A Gracious Place

Saturday, October 29, 2005

Home Alone

Diedra left Wednesday for Indiana. Her Grandmother passed away. Vesta Lehman (paternal grandmother) had been in failing health for some time, and is a believer. These make death sting less. Diedra will be back Monday evening. I miss her. Thanks for your prayers.

Saturday, October 15, 2005

Be Still, My Soul

A couple of weekends ago, Diedra and I spent a wonderful weekend in Austin with close friends made during our tour of Israel. They took us to some Austin-original eating places, shared their boat (we tubed and wake-boarded, until battered and exhausted), and took us to their church. After Church we went to Stubbs, one of the many Austin establishments that hosts live music. We went to “Gospel Brunch,” wherein we enjoyed a delicious buffet and great music from an African American Gospel band. My favorite things: great friends, great food, and great music about our hope in the Savior, all in one place! A foretaste of glory divine! Thank you, our friends (and our Lord), for such refreshment!
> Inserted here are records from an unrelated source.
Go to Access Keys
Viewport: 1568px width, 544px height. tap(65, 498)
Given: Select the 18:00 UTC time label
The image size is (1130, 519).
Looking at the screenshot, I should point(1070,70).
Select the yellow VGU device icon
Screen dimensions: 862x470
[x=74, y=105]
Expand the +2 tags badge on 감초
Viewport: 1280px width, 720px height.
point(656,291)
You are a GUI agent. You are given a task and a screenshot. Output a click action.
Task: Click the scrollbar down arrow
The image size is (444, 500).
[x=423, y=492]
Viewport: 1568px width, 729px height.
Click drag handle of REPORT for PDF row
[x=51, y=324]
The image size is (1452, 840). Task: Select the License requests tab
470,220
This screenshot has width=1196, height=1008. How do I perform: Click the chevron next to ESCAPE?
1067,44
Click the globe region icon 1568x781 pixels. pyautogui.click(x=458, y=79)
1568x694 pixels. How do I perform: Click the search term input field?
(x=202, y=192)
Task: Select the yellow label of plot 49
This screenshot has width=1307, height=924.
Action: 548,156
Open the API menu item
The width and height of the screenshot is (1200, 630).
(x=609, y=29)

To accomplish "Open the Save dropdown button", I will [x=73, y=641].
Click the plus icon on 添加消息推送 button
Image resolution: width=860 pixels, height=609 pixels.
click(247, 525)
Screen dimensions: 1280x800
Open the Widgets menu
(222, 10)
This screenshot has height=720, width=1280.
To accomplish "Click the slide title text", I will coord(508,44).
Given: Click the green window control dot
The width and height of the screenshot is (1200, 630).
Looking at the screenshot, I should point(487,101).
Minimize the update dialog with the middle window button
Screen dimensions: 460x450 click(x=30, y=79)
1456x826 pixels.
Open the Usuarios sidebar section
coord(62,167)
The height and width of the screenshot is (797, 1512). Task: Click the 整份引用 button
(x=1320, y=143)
I wanted to share a hymn that greatly ministered to Diedra and me while worshiping with our friends. It’s a lament, of sorts, and I wish you could here the cry of the melody (added later by another), that so excellently communicates the soul-cry of the words. The writer is wracked with the pain of some recent difficulty, and is exhorting her soul unto hope. Though excellently translated, I wish I could know its beauty in the original language. In these our wilderness wanderings, the hope expressed in pain is especially meaningful.

Be Still, My Soul
by Katharina A. von Schlegel

Be still, my soul: the Lord is on thy side.
Bear patiently the cross of grief or pain.
Leave to thy God to order and provide;
In every change, He faithful will remain.
Be still, my soul: thy best, thy heavenly Friend
Through thorny ways leads to a joyful end.

Be still, my soul: thy God doth undertake
To guide the future, as He has the past.
Thy hope, thy confidence let nothing shake;
All now mysterious shall be bright at last.
Be still, my soul: the waves and winds still know
His voice Who ruled them while He dwelt below.

Be still, my soul: when dearest friends depart,
And all is darkened in the vale of tears,
Then shalt thou better know His love, His heart,
Who comes to soothe thy sorrow and thy fears.
Be still, my soul: thy Jesus can repay
From His own fullness all He takes away.

Be still, my soul: the hour is hastening on
When we shall be forever with the Lord.
When disappointment, grief and fear are gone,
Sorrow forgot, love’s purest joys restored.
Be still, my soul: when change and tears are past
All safe and blessèd we shall meet at last.

Be still, my soul: begin the song of praise
On earth, be leaving, to Thy Lord on high;
Acknowledge Him in all thy words and ways,
So shall He view thee with a well pleased eye.
Be still, my soul: the Sun of life divine
Through passing clouds shall but more brightly shine.


Wednesday, October 12, 2005

I got the broom!

On a less deep note, I had a Seinfield moment on Sunday...It all began as I was chopping celery and onions with my nifty Pampered Chef chopper. I won't go into details about the engineering of my chopper but it works by pounding the top of it with the palm of your hand. I think the directions say, "...repeat until your hand is red and swollen." Well, I was almost done, which was a good thing because Dan's buddies had just arrived for Bible Study, when in the midst of my pounding we heard another pounding. Dan went to answer the door, but there was no one there! Then someone said, "Maybe you got the broom". I said, "No, no, I didn't get the broom" and continued chopping. But then it was unmistakeable...pound...pound...pound...THE BROOM. I couldn't believe I got the broom on a Sunday at 7:30pm for chopping veggies! I have never gotten the broom before, and it kind of hurt my feelings, because I pride myself in being neighbor friendly. I guess the directions on the chopper should say, "...repeat until your hand is red and swollen or until you get the broom."

Thursday, October 06, 2005

Beggar Theology

Since Dan’s has had such a heavy load at school this week I thought I would help him out by posting on “our” blog. He is so gracious to include me in the title of this blog even though I have only posted one other time.
So here is what I was thinking about last night and this morning, “We should come to God in prayer demanding nothing, yet expecting everything”. Like all other aspects of life the balance is hard to find. Sometimes I find myself assuming God should work my way, like he owes me something. Then other times I think God doesn’t owe me anything, so I shouldn’t expect him to work on my behalf…why even ask. I think a good biblical example of balance achieved is the account of the Canaanite woman in Matt. 15:21-28. Look it up! And while you’re at it look up Psalm 104 and remember the God to whom you are praying. I have so many warped views of God. And as I pray throughout the day I have to be careful that I am not thinking of God as my imaginary friend or my buddy up in heaven. Psalm 104 as well as many other passages blows those views right out of the water! Praise the God of the universe that he would remember me a beggar.